Caso Avastin Lucentis. Il Consiglio di Stato respinge l’appello del Veneto. Spetta all’Aifa decidere
Riconosciuto il “lodevole intento” della Regione a garantire il più ampio utilizzo off-label del farmaco, ma per i magistrati amministrativi l’autorizzazione a utilizzare un farmaco identico, meno costoso, ma registrato per una patologia diversa, non spetta alle Regioni, ma allo Stato tramite l’Aifa.

Respinto l’appello della regione Veneto sul contenzioso relativo all’uso del farmaco “Avastin” per la cura delle maculopatie degenerative dell’occhio in alternativa al “Lucentis”. 
È quanto ha stabilito il Consiglio di Stato la cui decisione si basa esclusivamente sulla base della considerazione che l’autorizzazione a utilizzare un farmaco identico, meno costoso, ma registrato per una patologia diversa, non spetti alle Regioni, ma allo Stato tramite l’Aifa.
 
La sentenza, come spiega una nota della Regione, statuisce che “la Regione Veneto, pur mossa dal lodevole intento di garantire al maggior numero di cittadini il più ampio utilizzo off-label di un farmaco efficace per la cura della maculopatia degenerativa senile e meno costoso rispetto a quello in commercio, Avastin e di perseguire un auspicabile contenimento della spesa pubblica in materia sanitaria, non ha legittimamente né avrebbe potuto legittimamente intervenire in questa materia mediante l’esercizio di un potere decisionale che, come ha stabilito la Corte costituzionale, le è precluso perché in via esclusiva riservato all’Aifa, attenendo ai livelli essenziali di assistenza sanitaria di competenza dello Stato”.
 
I Giudici del Consiglio di Stato hanno riconosciuto il ruolo svolto nella vicenda dalla Regione Veneto, rivolto a evitare inutili sprechi in ambito sanitario, statuendo che “i dubbi prospettati dalla Regione Veneto, dubbi gravi, allarmanti, non fugati del tutto, per il caso dell’Avastin, nemmeno dalla relazione dell’Aifa depositata nel presente grado di giudizio, pongono all’attenzione dell’interprete forti criticità insite nel sistema della farmacovigilanza, nazionale ed europea, e, in particolare, lo inducono ad interrogarsi seriamente sulla stessa oggettività e attendibilità degli studi scientifici, nazionali e internazionali, e sull’imparzialità delle indagini inerenti alla sperimentazione e all’uso clinico dei farmaci, oggetto di rigorosa valutazione tecnico-scientifica da parte delle amministrazioni, europee e nazionali, rispetto ad eventuali influenze o pressioni delle imprese farmaceutiche nell’ambito di politiche commerciali di più vasta scala”.
 
La sentenza, ancorché sfavorevole per la Regione, arriva dopo la sentenza con il quale il Tar Veneto, sulla base delle prove fornite anche dalla Regione, ha ritenuto di inviare le carte del procedimento alla Procura della Corte di Conti di Roma per un supposto danno erariale di 400 milioni di euro.
 
Nella vicenda, si legge nella nota della regione Veneto, va a latere registrato che da parte dell’Autorità per la tutela della Concorrenza ha applicato anche una sanzione nei confronti delle due società produttrici i farmaci in questione, per aver fatto cartello in alterazione del libero mercato, ed è in svolgimento da parte della Procura della repubblica di Roma anche una indagine penale sull’intera vicenda.
 
La pronuncia, per quanto sia di rigetto dell’appello regionale, non toglie affatto la possibilità né alla Regione Veneto, né alla Corte dei Conti, né al Ministero della Salute, né alle altre Regioni di agire nei confronti dei responsabili del predetto sperpero.
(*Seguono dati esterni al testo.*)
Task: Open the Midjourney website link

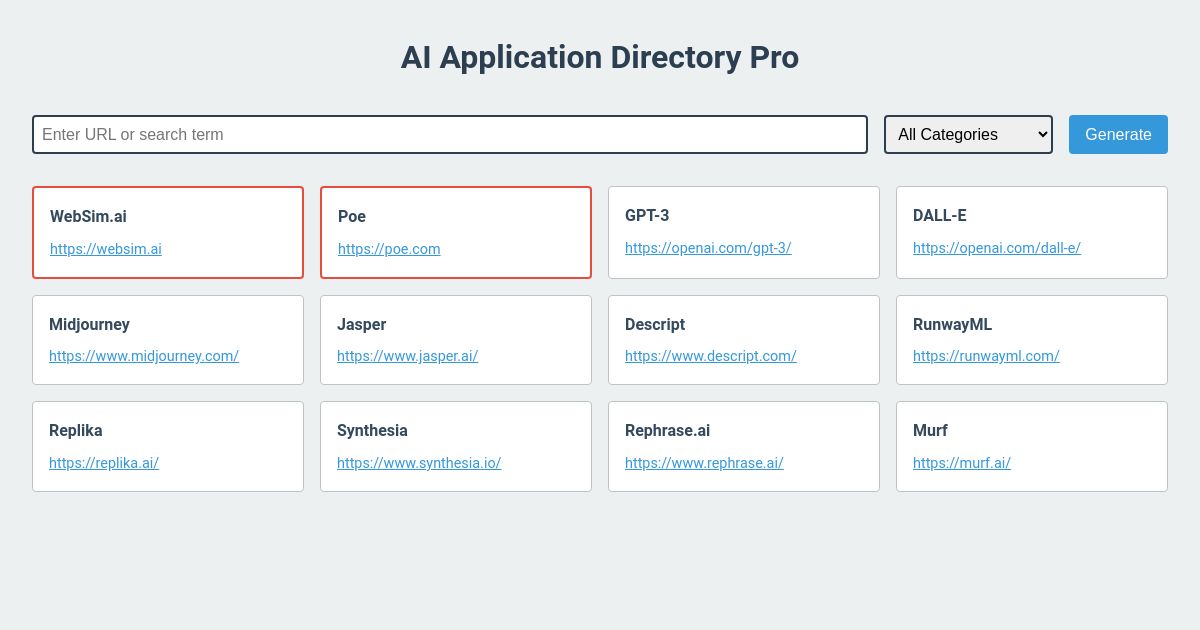Action: pos(144,356)
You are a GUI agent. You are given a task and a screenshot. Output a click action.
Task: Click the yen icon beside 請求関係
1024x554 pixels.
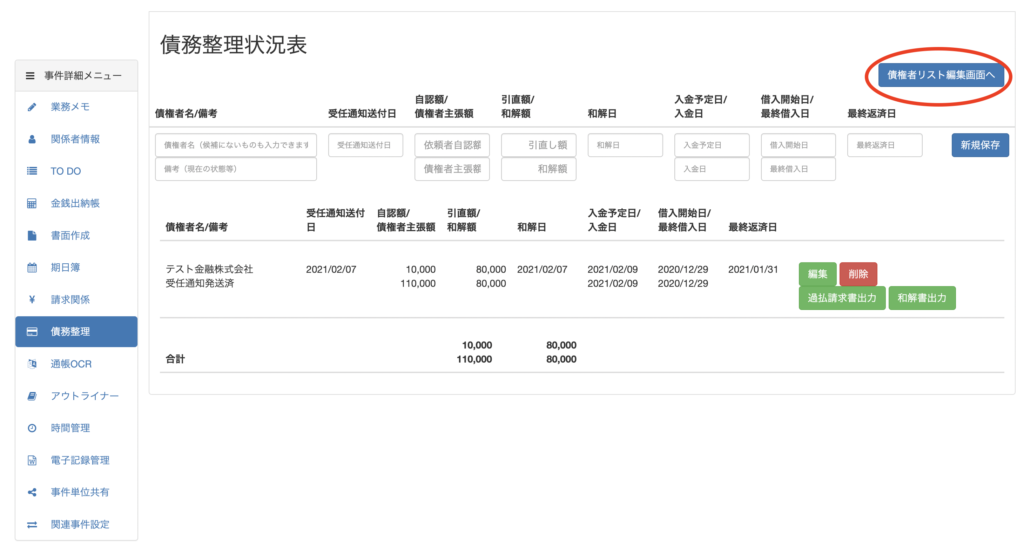pyautogui.click(x=31, y=300)
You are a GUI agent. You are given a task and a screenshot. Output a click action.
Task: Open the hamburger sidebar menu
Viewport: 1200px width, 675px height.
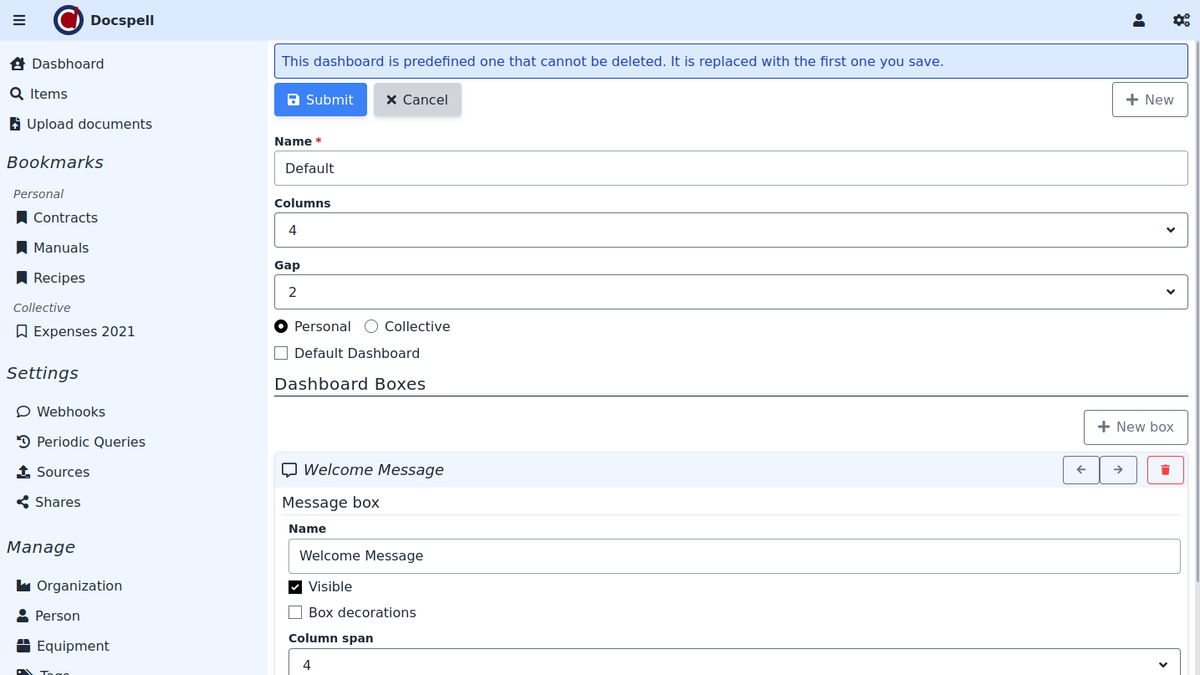(19, 20)
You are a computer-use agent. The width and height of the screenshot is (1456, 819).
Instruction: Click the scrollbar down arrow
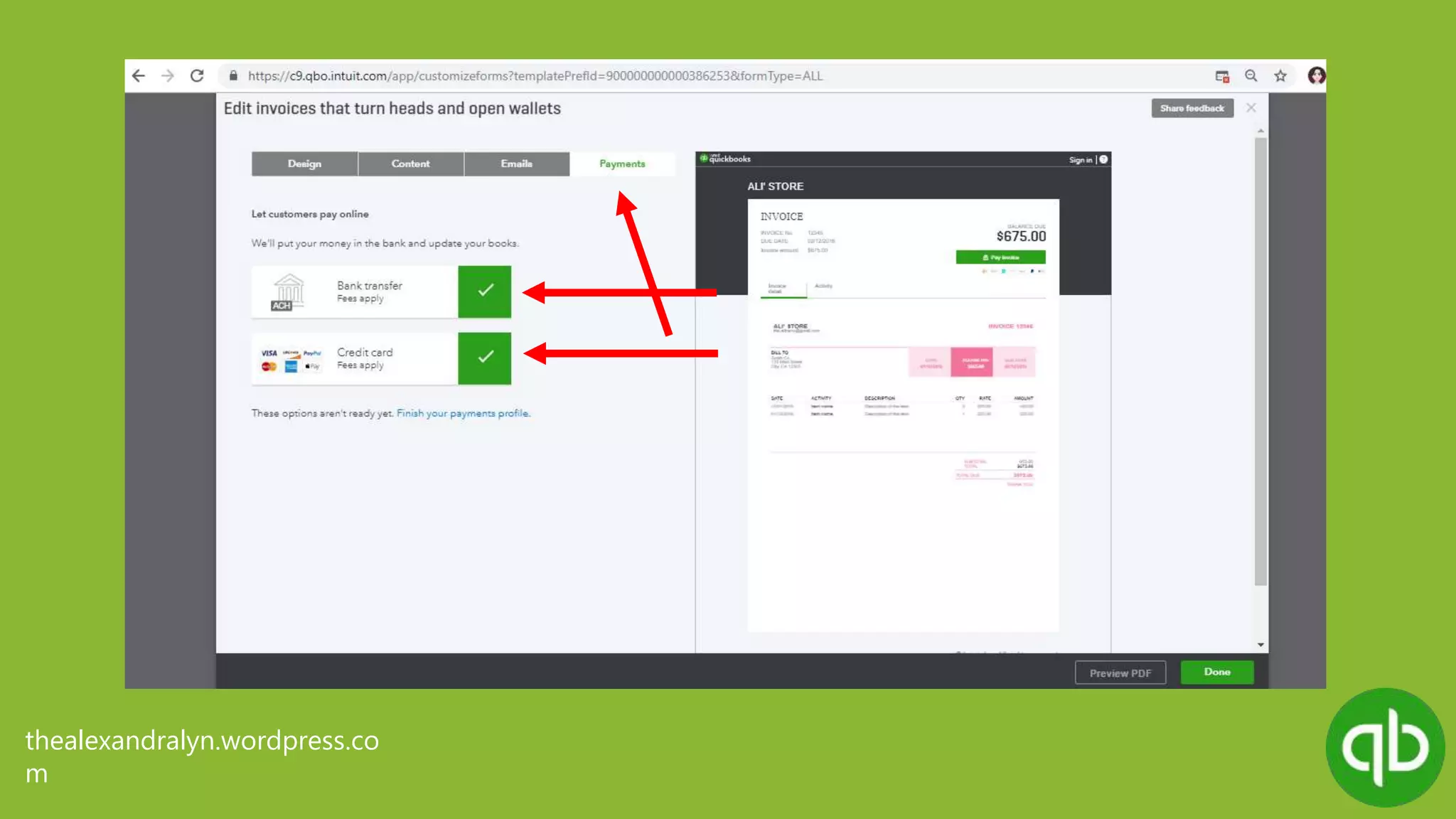click(x=1260, y=645)
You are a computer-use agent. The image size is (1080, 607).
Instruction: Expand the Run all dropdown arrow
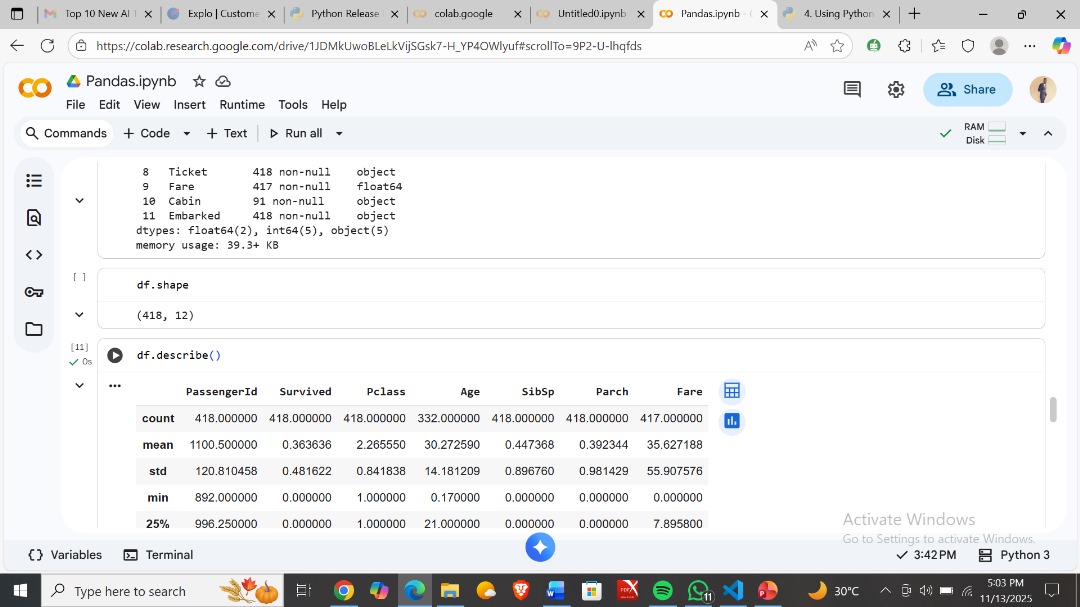(x=338, y=132)
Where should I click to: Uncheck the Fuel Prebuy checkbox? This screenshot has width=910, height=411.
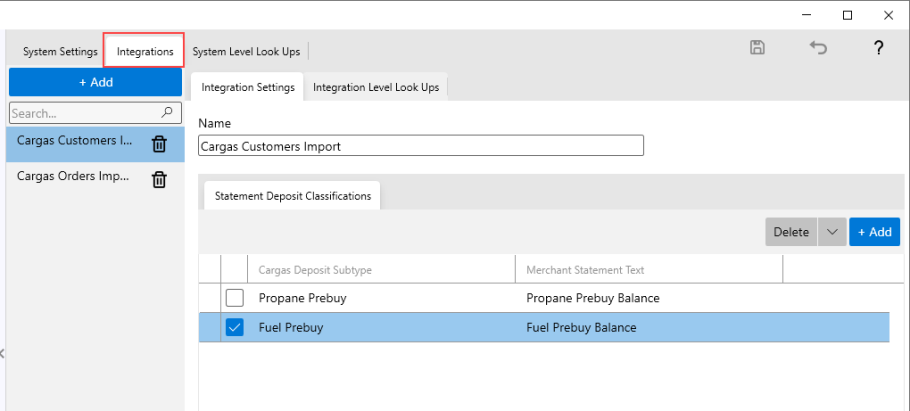click(234, 327)

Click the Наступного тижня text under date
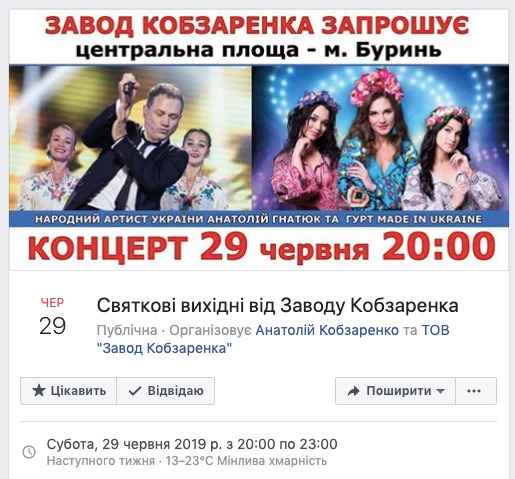point(101,461)
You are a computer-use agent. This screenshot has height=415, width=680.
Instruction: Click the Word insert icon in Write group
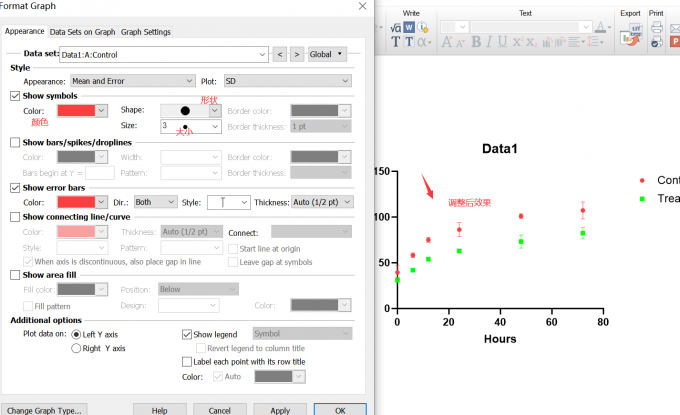[409, 27]
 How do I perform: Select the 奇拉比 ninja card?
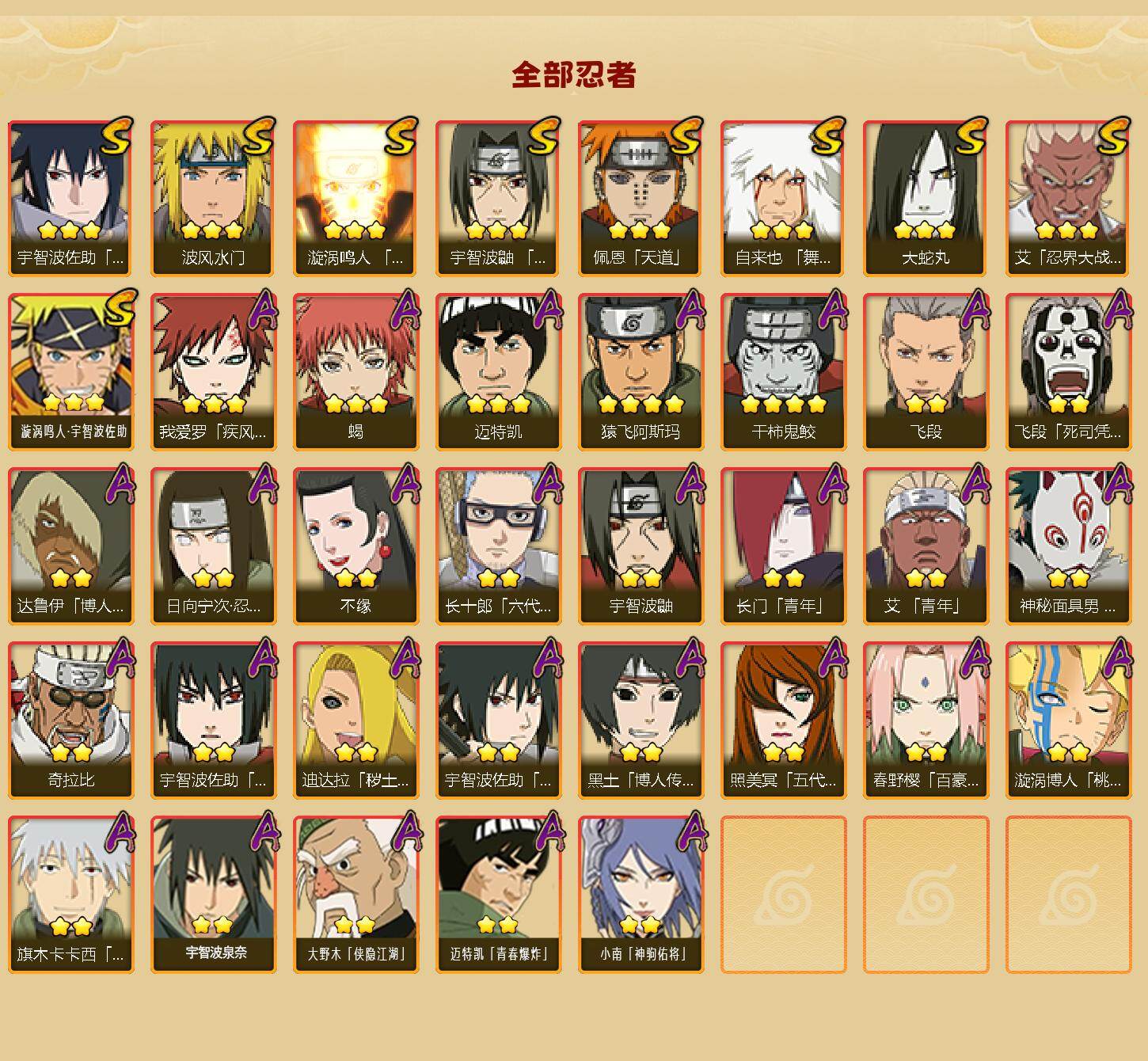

Pur dovendo evidenziare che, stanti le riportate considerazioni del Consiglio di Stato, l’interesse collettivo della comunità nazionale, sollecitato dalla iniziativa della Regione Veneto, merita un opportuno coordinamento al fine di permettere il più congruo recupero di quanto inutilmente e ingiustificatamente speso.